PALERMO - Il generale dei carabinieri Mario Mori è indagato dalla Procura di Palermo per concorso esterno in associazione mafiosa. L'inchiesta è quella sulla presunta trattativa tra Stato e mafia. Lo confermano ambienti investigativi.
Mori è indagato insieme a Massimo Ciancimino, figlio dell'ex sindaco mafioso di Palermo Vito, tra i protagonisti della presunta trattativa. Anche il figlio del politico corleonese è indagato per concorso in associazione mafiosa.
Sotto inchiesta anche i boss Totò Riina, Antonino Cinà e Bernardo Provenzano che rispondono del reato di attentato a corpo politico dello Stato. Stessa accusa per l'ex braccio destro di Mori, l'ex capitano dei carabinieri Giuseppe De Donno.
Le nuove accuse al generale Mori, già sotto processo per favoreggiamento aggravato alla mafia, porteranno ad una modifica del capo d'imputazione nel dibattimento in corso. Si aggrava, dunque, la posizione dell'alto ufficiale.
Nella stessa inchiesta, dicevamo, è coinvolto anche Massimo Ciancimino, al quale è stato notificato un avviso di garanzia. La notizia dell'indagine sul figlio del politico corleonese, che sta svelando ai pm i retroscena della trattativa tra Stato e mafia, era nota dall'inizio dell'anno, quando, su richiesta della Procura di Palermo il gip aveva disposto la riapertura dell'inchiesta.
"Ho piena fiducia nei magistrati - aveva allora commentato l'indagato - È giusto che facciano luce sul ruolo che ho avuto in certe vicende. Non faccio parte di quelli che gridano al complotto: i pm lavorino serenamente, io sono tranquillo e dimostrerò che, dai primi contatti con i carabinieri fino ad oggi, ho sempre contrastato la mafia".
L'indagine, archiviata negli anni scorsi perchè i pm sostennero che il figlio di don Vito agiva su indicazioni del padre e non era "pienamente consapevole che la sua attività si inserisse in quella più complessiva dell'associazione mafiosa", è stata riaperta a seguito delle nuove ammissioni del testimone.
Massimo Ciancimino ha raccontato, tra l'altro, di avere consegnato i pizzini scritti dal boss Bernardo Provenzano al padre e di avere custodito le lettere e altri documenti dell'ex sindaco in una cassaforte di casa; ammissioni che potrebbero far pensare a un suo ruolo attivo nelle vicende di cui il padre era protagonista.

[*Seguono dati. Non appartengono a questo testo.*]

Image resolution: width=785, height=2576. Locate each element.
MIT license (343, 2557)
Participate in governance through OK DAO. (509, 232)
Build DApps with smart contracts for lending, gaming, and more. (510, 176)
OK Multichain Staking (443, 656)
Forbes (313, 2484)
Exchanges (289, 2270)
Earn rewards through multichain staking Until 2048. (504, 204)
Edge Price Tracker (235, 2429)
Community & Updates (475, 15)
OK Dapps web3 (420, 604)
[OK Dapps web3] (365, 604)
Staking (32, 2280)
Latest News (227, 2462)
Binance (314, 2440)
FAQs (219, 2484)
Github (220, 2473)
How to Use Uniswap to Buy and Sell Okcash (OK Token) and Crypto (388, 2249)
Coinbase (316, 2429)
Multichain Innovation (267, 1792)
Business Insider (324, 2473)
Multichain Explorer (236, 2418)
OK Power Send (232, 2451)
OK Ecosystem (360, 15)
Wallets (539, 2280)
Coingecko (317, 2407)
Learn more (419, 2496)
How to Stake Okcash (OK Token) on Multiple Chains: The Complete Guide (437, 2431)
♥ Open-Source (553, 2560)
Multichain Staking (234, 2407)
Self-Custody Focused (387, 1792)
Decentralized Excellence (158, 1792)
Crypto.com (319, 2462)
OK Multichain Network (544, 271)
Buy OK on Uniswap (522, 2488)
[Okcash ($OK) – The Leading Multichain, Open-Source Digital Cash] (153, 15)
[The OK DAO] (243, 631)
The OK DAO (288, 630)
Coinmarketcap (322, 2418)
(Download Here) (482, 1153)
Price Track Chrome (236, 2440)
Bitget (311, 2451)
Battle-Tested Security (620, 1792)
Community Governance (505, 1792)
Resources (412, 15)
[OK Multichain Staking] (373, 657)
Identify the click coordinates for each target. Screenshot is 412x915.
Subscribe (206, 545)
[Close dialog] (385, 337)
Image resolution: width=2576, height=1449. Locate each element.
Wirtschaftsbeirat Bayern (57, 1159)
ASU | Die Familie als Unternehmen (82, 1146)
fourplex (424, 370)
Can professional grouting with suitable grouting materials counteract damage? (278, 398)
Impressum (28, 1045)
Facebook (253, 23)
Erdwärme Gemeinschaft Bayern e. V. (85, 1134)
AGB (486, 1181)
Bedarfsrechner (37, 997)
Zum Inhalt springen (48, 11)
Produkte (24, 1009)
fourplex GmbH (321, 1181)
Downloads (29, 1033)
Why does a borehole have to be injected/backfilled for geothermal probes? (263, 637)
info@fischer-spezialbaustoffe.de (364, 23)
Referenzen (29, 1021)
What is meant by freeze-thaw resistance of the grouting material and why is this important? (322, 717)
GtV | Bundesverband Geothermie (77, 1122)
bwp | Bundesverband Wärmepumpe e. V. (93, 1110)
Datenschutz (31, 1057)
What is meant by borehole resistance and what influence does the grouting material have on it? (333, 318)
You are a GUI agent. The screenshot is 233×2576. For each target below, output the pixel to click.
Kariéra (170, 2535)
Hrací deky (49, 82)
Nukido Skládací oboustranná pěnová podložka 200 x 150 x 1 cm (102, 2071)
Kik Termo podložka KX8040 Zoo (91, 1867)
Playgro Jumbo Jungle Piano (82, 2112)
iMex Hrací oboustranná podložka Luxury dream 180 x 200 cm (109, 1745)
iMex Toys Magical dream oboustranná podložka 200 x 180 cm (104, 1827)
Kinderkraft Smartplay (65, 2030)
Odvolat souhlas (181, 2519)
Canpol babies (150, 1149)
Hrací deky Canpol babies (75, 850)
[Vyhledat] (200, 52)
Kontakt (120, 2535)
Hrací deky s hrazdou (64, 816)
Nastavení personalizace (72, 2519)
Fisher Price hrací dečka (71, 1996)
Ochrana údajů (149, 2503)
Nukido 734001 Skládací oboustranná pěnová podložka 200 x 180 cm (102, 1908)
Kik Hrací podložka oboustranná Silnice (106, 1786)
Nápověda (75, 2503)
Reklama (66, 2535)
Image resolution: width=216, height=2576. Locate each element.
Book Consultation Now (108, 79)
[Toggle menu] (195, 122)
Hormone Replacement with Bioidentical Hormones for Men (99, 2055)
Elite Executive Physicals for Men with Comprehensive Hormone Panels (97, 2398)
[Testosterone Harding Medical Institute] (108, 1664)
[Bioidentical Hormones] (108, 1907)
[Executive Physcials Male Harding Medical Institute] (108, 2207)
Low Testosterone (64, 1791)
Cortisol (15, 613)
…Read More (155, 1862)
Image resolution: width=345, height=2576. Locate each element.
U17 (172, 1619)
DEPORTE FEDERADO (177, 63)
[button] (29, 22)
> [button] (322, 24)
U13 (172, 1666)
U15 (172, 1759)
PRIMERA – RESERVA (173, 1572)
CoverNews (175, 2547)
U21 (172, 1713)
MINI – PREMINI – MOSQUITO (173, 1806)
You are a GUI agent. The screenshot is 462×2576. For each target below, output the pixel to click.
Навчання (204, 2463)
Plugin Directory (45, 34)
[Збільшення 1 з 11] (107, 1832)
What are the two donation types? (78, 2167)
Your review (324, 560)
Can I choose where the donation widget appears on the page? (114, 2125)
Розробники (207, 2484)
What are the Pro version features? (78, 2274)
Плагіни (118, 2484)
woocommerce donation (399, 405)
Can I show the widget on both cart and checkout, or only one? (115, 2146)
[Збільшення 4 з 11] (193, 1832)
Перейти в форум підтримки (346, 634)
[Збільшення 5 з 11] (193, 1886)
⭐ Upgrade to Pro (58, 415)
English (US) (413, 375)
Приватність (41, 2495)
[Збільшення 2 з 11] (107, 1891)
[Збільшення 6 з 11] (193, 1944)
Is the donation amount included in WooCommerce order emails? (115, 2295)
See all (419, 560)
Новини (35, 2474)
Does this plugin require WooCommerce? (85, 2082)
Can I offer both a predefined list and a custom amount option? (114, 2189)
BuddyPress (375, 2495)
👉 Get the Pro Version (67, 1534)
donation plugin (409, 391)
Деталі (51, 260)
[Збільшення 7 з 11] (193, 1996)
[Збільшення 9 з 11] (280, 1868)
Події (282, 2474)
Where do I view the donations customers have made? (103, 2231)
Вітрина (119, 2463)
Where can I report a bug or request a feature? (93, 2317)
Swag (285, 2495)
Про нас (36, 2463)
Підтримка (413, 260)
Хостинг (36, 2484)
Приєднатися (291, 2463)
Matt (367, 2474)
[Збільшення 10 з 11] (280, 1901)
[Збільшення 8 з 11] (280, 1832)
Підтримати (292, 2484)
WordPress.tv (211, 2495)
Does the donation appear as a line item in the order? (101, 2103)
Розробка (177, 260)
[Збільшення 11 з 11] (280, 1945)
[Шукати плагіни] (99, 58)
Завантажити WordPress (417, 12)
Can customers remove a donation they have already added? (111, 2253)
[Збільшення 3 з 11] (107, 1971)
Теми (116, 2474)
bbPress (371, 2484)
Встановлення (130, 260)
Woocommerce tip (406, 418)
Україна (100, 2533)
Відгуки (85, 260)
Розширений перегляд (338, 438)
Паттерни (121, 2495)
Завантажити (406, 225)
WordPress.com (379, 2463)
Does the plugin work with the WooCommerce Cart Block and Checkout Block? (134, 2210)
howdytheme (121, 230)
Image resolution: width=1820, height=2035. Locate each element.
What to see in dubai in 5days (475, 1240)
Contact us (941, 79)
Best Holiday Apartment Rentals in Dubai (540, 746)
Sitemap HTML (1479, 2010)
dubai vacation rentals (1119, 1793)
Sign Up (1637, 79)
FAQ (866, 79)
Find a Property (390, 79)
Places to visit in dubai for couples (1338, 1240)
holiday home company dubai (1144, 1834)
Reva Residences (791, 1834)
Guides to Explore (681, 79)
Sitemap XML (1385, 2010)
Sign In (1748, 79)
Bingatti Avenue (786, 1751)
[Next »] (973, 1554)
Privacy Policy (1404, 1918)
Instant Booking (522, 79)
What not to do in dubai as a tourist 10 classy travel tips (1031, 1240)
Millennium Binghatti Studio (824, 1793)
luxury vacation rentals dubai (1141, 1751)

"Mi aspettavo quest'indagine. Era inevitabile viste le dichiarazioni che ho reso ai pm. Proprio per questo nel tempo ho esitato a consegnare tutti i documenti in mio possesso. La mia non è una situazione facile, ma forse in questo paese paga di più l'omertà". Lo ha detto Massimo Ciancimino che ha avuto un avviso di garanzia dai pm di Palermo nell'ambito di un'indagine in cui è accusato di concorso in associazione mafiosa.
"Non sono comunque l'unico indagato del procedimento - ha aggiunto Ciancimino - Questo dimostra che, nonostante tutto, le mie dichiarazioni sono ritenute credibili visto che proprio in base a ciò che ho detto altri vengono inquisiti.
Affrancarmi dall'eredità pesante del mio cognome non è facile - ha aggiunto - ma io andrò avanti. Ai pm ora ho dato tutti i documenti che avevo. Se in luoghi di cui non ho la disponibilità c'è altro non ne sono responsabile".